Supplied entries section start

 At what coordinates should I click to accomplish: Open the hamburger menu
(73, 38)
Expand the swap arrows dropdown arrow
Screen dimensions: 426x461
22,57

Supplied entries section end

__What you will do__.
Write every entry out again. Leave each one exactly as it is.

__Answer to the problem__.
 At what coordinates should I click to accomplish: Open the hamburger menu
(73, 38)
Expand the swap arrows dropdown arrow
Screen dimensions: 426x461
22,57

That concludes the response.